Sunday, August 24, 2014

"By Grace, a Religious"

In 1858, the Redemptorist Victor Augustin Isidore Deschamps (1810-1883), the future Cardinal-Primate of Belgium,  wrote “By God’s grace, [I am] a Christian; by God’s grace, a priest; by a greater grace, a religious. Is that not enough? … May we render a good account of these dignities.” (Cf. Joseph McSorley, Isaac Hecker and His Friends, rev. ed. 1972, p. 82).

I began my life as a religious on this date in 1981 when I entered the Paulist Novitiate, then at Mount Paul, Oak Ridge, NJ – some 1100 acres of rocks and trees (wonderful woods for deer-hunters) surrounding a small lake and a plain, school-like structure originally built to house about 30 novices. We were a class of just eight. Together with three priests – the Novice Master, his Assistant, and a retired Paulist missionary – we were a cozy community of 11, living in the chilly charm of northern New Jersey, not far from the Delaware Water Gap.(Out of my class of eight, three of us are priests, but I am the only one still an active Paulist.)

In November, the Church will begin a special “Year of Consecrated Life,” an opportunity for the Church as a whole and for religious communities in particular to reflect on the distinctive role of religious men and women in the Church. In an interview published earlier this year in La Civilta Cattolica, Pope Francis remarked, “evangelical radicalness is not only for religious: it is demanded of all. But religious follow the Lord in a special way, in a prophetic way. It is this witness that I expect of you. Religious should be men and women able to wake the world up.” 

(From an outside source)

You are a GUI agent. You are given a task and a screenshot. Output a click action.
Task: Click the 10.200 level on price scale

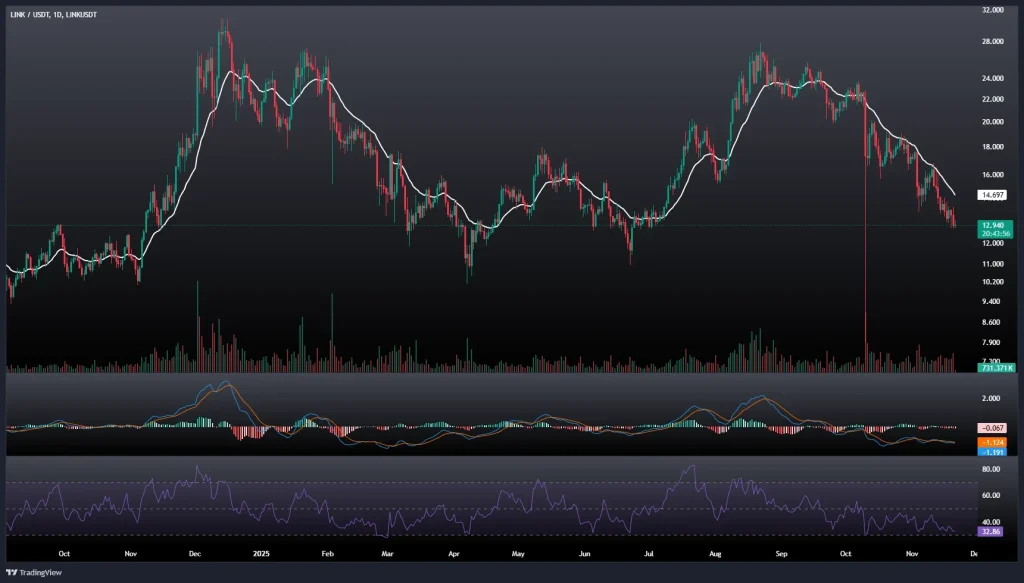click(992, 282)
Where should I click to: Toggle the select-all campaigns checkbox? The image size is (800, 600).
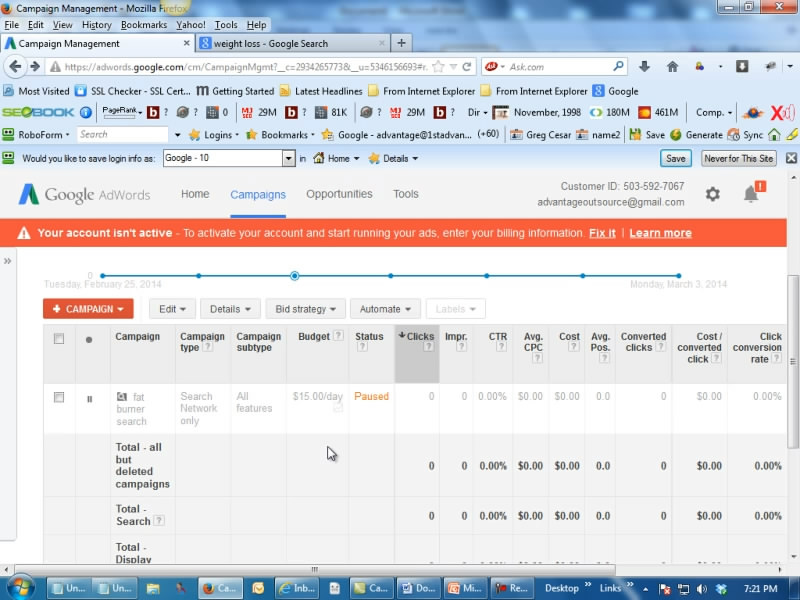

Reflecting of the life and mission of religious communities in the Church in the light of Pope Francis’s 2013 Apostolic Exhortation Evangelii Gaudium (“The Joy of the Gospel”), the Roman Congregation for Institutes of Consecrated Life and Societies of Apostolic Life has challenged religious men and women to “become splendid witnesses, effective proclaimers, companions and neighbors for the women and men with whom they share a common history and who want to find their Father’s house in the Church” (A Letter to Consecrated Men and Women, February 2, 2014).

Late in his life, reflecting back on the new community he had founded, Servant of God Isaac Hecker, founder of the Paulist Fathers, observed: “A new religious order is the expression or evidence of an uncommon or special grace given to a certain number of souls in order to sanctify themselves by the practice of certain virtues to meet the special needs of their epoch and in this way to renew the life of the members of the Church and extend her fold. It is this or it is nothing at all; has no reason for its existence.”